* _WHAT IS REQUIRED_
Write out all of the data again, precisely as it appears.

* _Data extracted from a collection_
··········

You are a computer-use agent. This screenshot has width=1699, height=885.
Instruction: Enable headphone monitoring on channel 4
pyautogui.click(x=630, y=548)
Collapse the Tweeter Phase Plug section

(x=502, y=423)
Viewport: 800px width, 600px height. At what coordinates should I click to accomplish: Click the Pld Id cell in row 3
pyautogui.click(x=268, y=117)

··········

* _RESPONSE TO THE EXERCISE_
You are a computer-use agent. This screenshot has width=1699, height=885.
Instruction: Enable headphone monitoring on channel 4
pyautogui.click(x=630, y=548)
Collapse the Tweeter Phase Plug section

(x=502, y=423)
Viewport: 800px width, 600px height. At what coordinates should I click to accomplish: Click the Pld Id cell in row 3
pyautogui.click(x=268, y=117)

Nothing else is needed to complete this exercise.